● **EXCERPT PROVIDED**:
┌────────

Friday, February 18, 2011
I signed up for 10 week boot camp. I used to think people who did boot camp were absolutely crazy, but obviously my attitude has changed and here I am allowing myself to be yelled at and threatened with hundreds of burpees if I don't bend my knees during weight lifting or if I'm late (which will never happen).
So why have I signed up?
For most of my life I have been very slim, I could eat whatever I wanted and I never gained a pound. I was also very active, taking my fitness for granted. I rode my bike everywhere or walked or was paddling on a dragonboat regularly. I am naturally a small person with a small frame, a size 6. So when I started putting weight on after I hit menopause, I just haven't felt 100% comfortable in my skin. I'm not overweight and at first glance I look healthy and "normal" sized (sz 10) but I know that I'm carrying more fat than I should be. My body fat index is 34%. Too high. I should somewhere between 16-20%. Menopause slows down metabolism and because I no longer have ovaries, my body holds onto estrogen in fat cells. I am also prone to high blood pressure and the more weight I carry causes that to go up. My heart wins. The fat is going.

└────────

● **TASK LIST**:
(a) Rewrite the boot camp post between "Friday, February 18, 2011" and "I signed up?", inclusive, replacing "boot camp" with "fitness class".
(b) List the activities that the boot camp post says kept the writer active for most of their life.
(c) Take the boot camp post further, starting after its final sentence.
The listing that comes after this is separate material and has no connection to the blog post.

● **DATA BLOCK**:
┌────────

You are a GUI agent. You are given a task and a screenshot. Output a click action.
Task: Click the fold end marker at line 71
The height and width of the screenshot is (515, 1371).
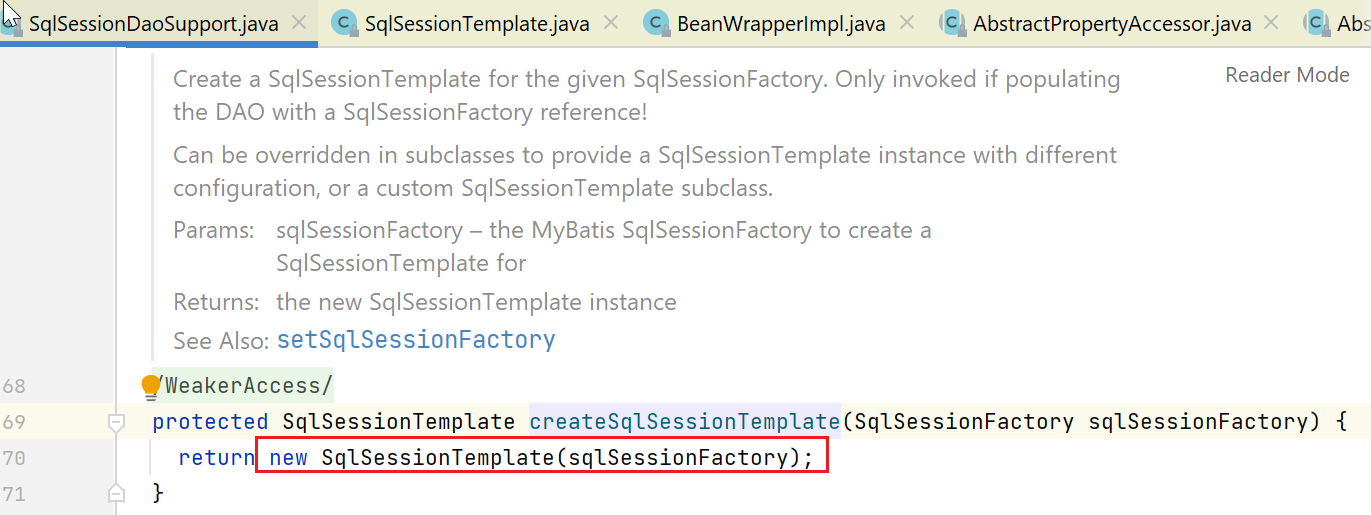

└────────

● **ANSWERS BELOW**:
(a)
Friday, February 18, 2011
I signed up for 10 week fitness class. I used to think people who did fitness class were absolutely crazy, but obviously my attitude has changed and here I am allowing myself to be yelled at and threatened with hundreds of burpees if I don't bend my knees during weight lifting or if I'm late (which will never happen).
So why have I signed up?

(b) Riding a bike everywhere, walking, and paddling on a dragonboat.

(c)
After just three weeks there are some very noticeable changes and I'm very pleased with the results. I'm also getting to know myself better through this challenge. I never thought I was competitive but I am a perfectionist (I knew that) so this experience proves to me that I need to do my best. I hate running or any cardio exercise but I hate being last even more so I'm determined to be in the top of the class. There's still 8 weeks to go (total of 11 weeks) and I'm excited to see the final results!
I am not going to post my before pictures. Nobody needs to see those... but I have posted photos of what I will look like at the end of this. The old me, the real me but better!